[Task]: Transcribe nothing except the lines below that run from the one with "At what coordinates should I click to accomplish: Focus" to the one with "Task: Check the win32email worker checkbox", ends included, and do not copy any picture.

#####

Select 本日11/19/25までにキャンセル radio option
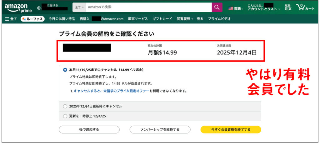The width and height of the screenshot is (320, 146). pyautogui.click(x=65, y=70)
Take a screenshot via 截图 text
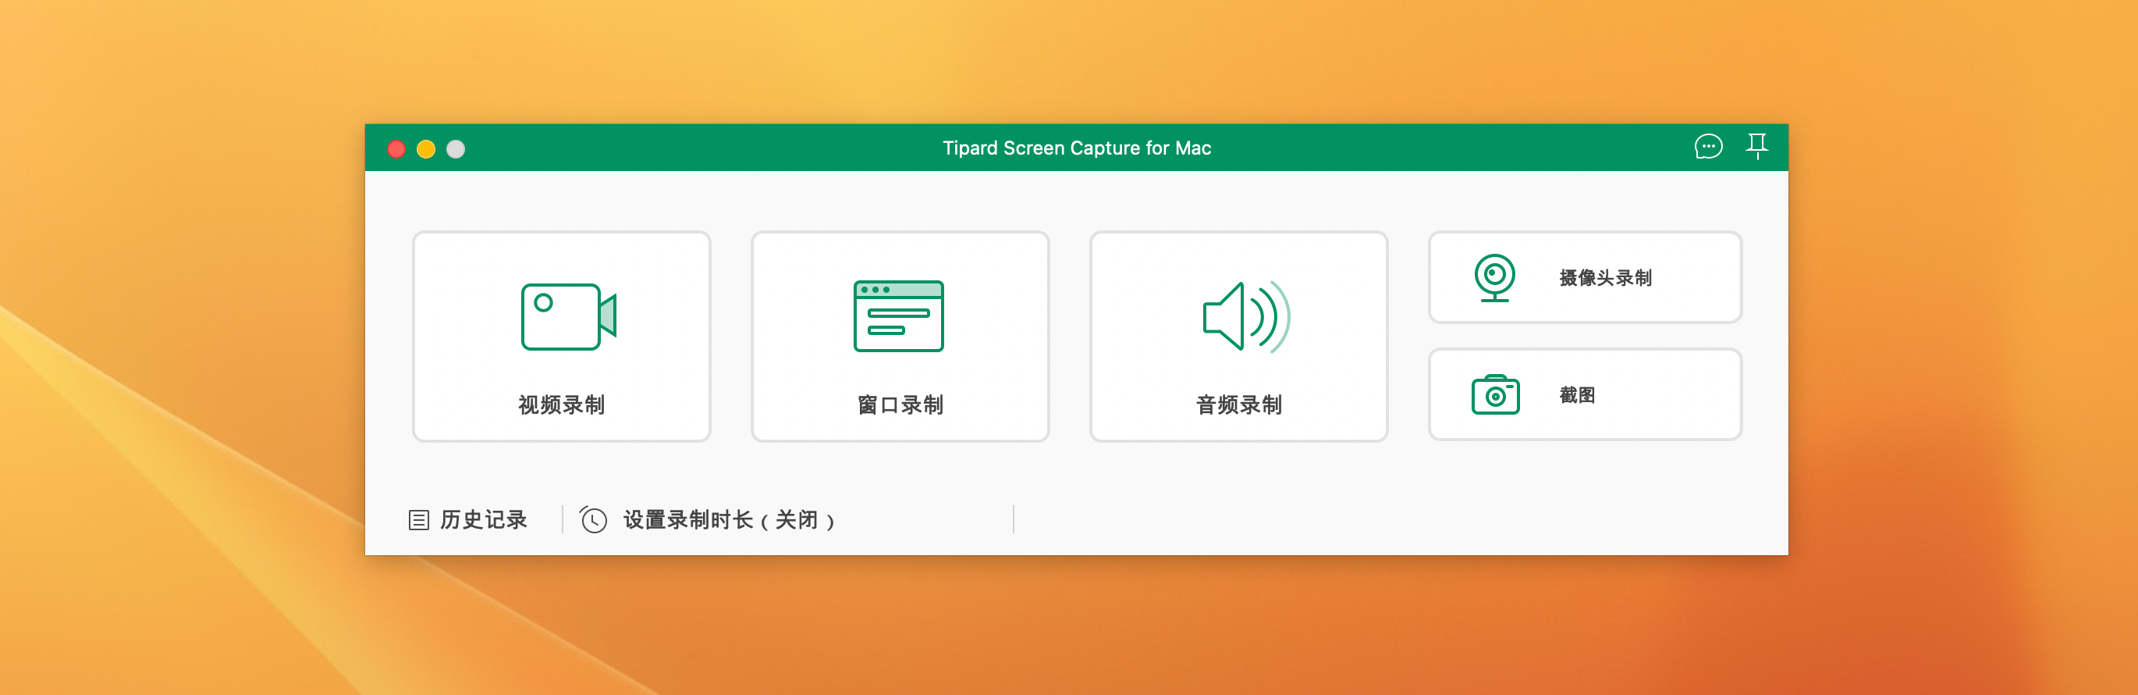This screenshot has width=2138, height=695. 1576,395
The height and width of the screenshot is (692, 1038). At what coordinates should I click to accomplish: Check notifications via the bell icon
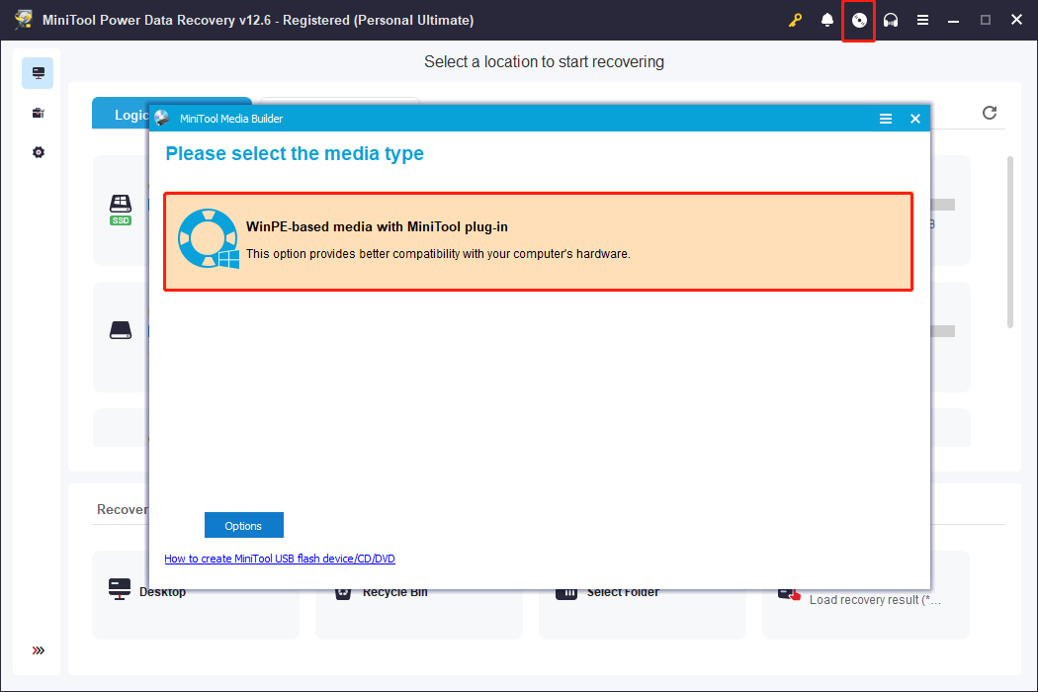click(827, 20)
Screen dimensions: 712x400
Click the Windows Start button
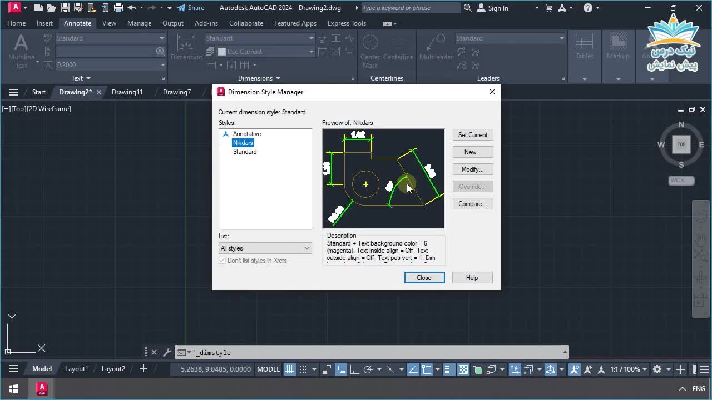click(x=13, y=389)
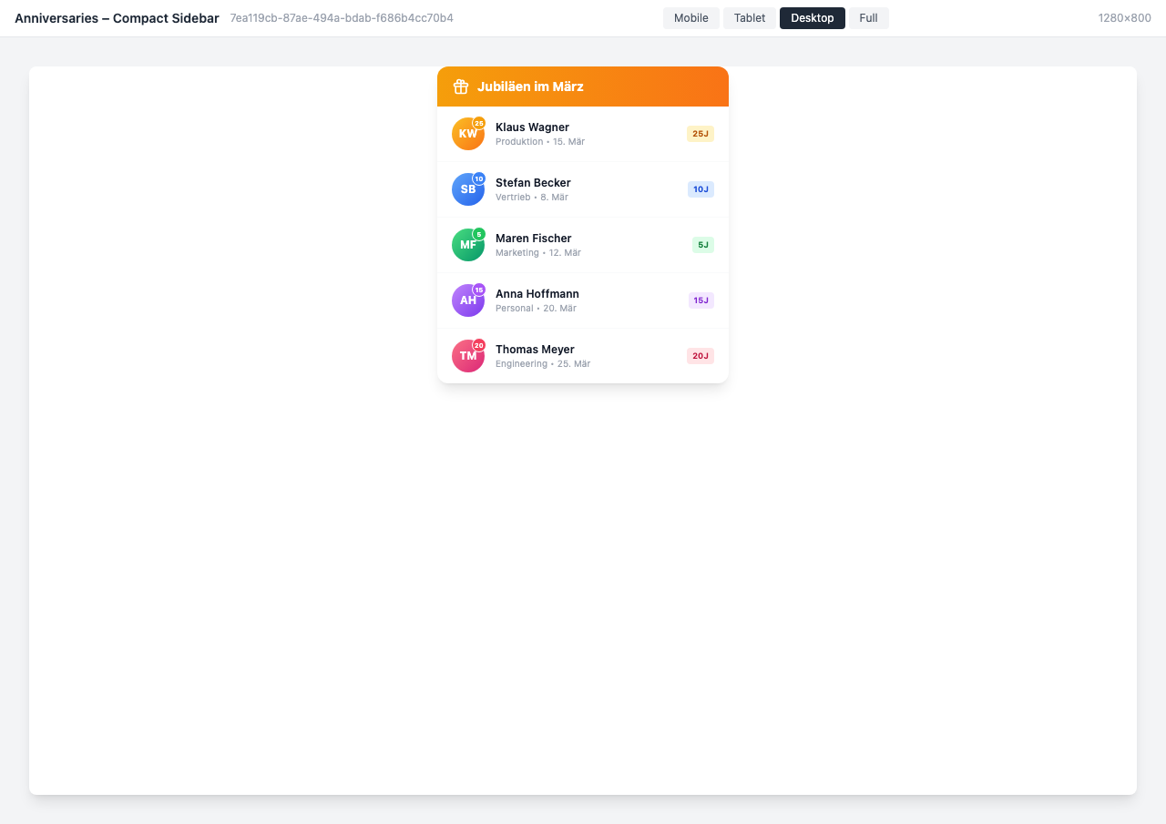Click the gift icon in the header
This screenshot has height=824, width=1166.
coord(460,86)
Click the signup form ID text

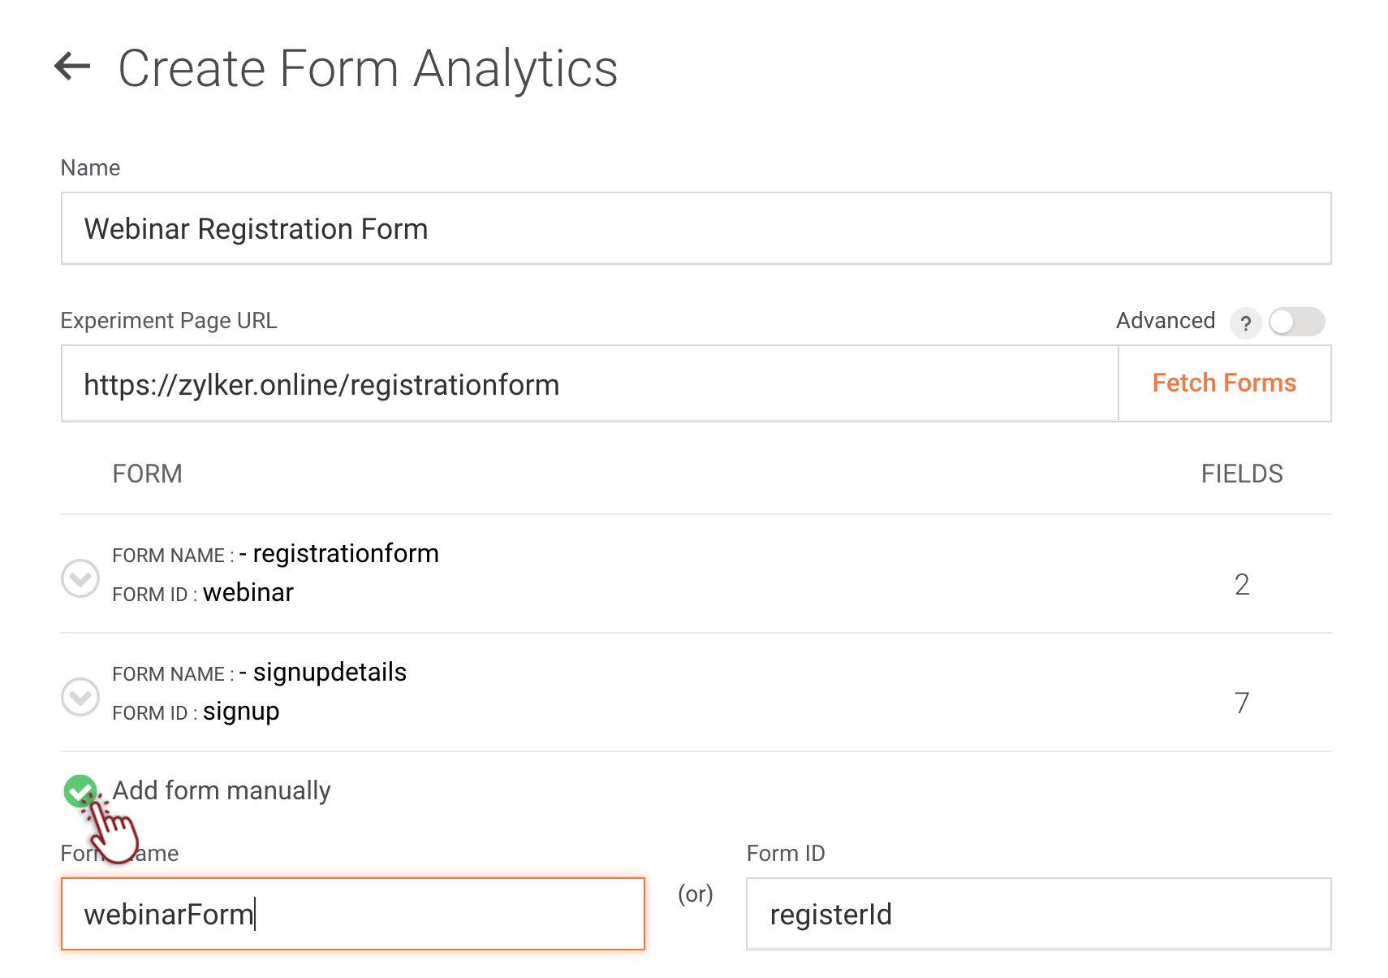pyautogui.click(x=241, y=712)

#####

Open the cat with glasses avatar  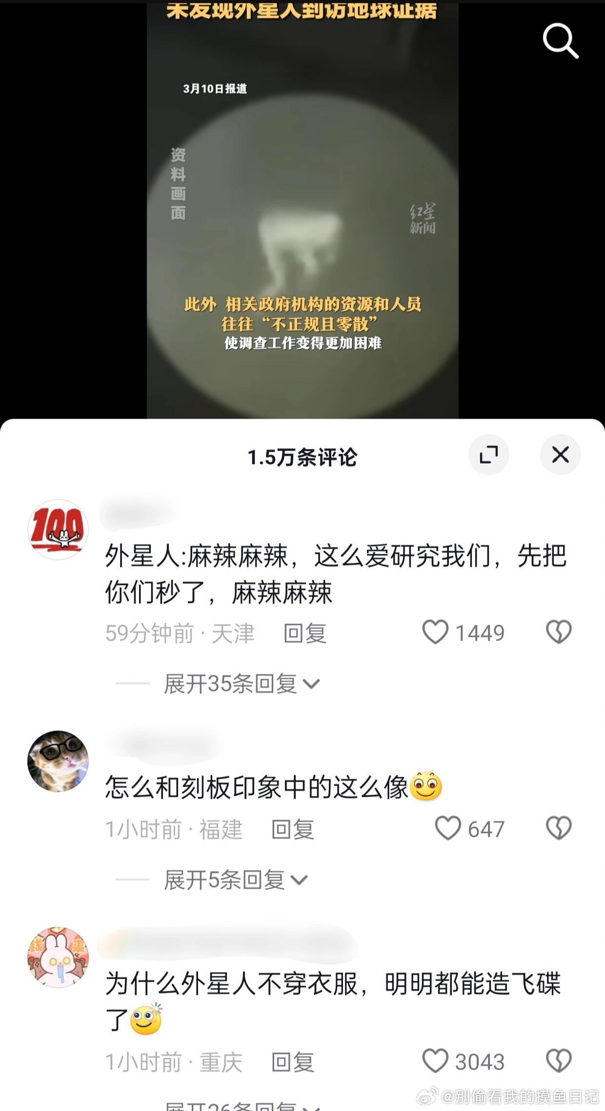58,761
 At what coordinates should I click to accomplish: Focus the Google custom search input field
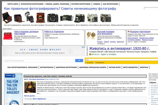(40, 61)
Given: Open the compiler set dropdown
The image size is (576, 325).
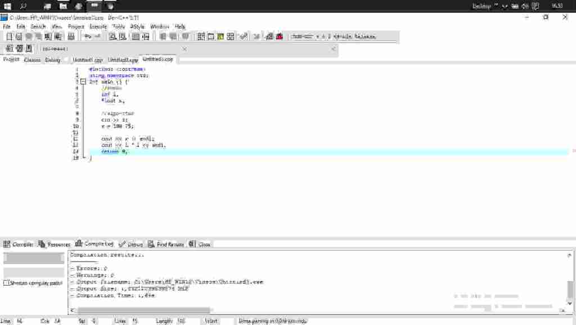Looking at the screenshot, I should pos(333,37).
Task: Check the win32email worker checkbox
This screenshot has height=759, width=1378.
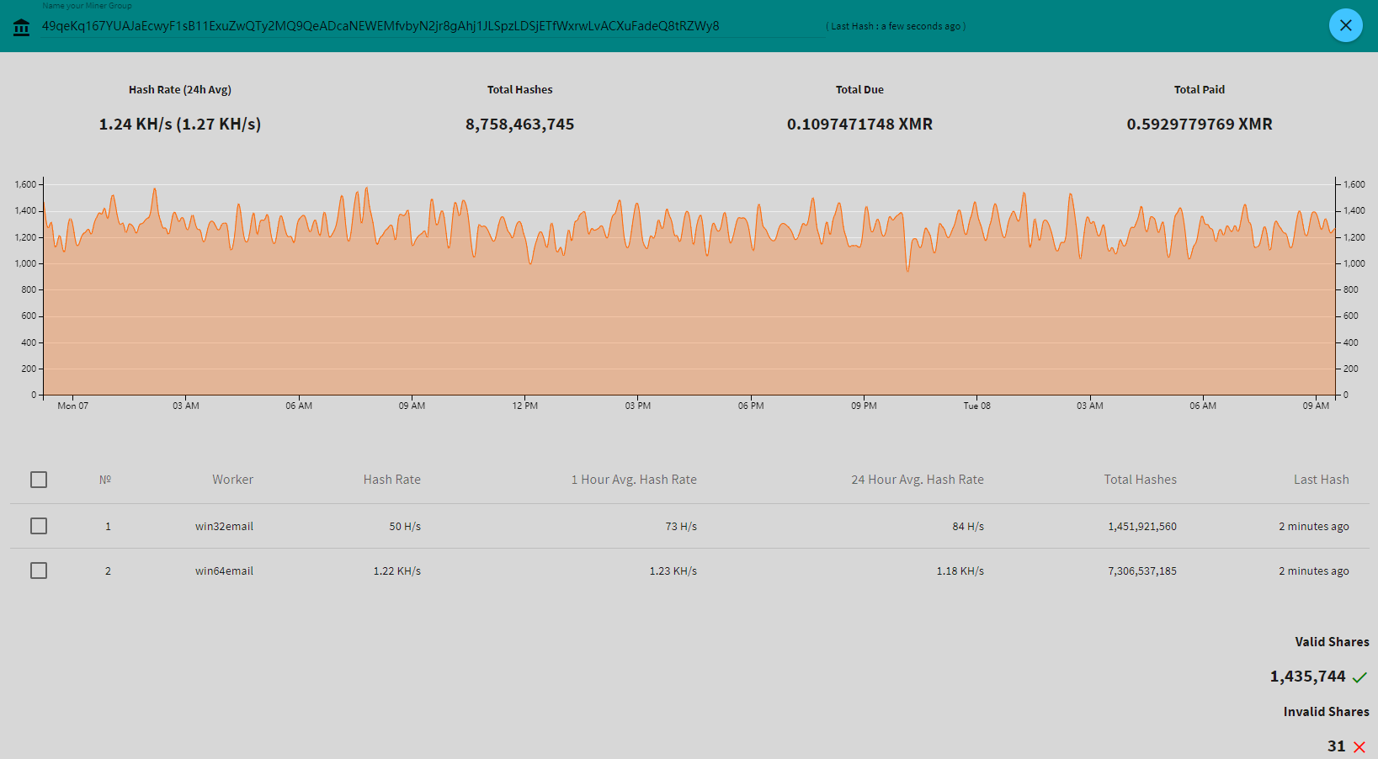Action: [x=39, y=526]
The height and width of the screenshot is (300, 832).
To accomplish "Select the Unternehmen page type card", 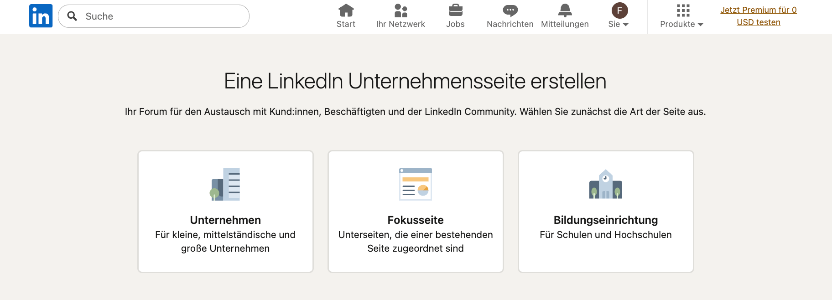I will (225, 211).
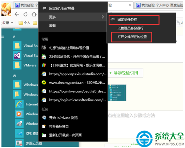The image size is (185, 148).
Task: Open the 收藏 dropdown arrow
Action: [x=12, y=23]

#####

[Task output]:
 At what coordinates should I click to accomplish: Focus the Google custom search input field
(40, 61)
Given: Open the compiler set dropdown
The image size is (576, 325).
Looking at the screenshot, I should pos(333,37).
Task: Check the win32email worker checkbox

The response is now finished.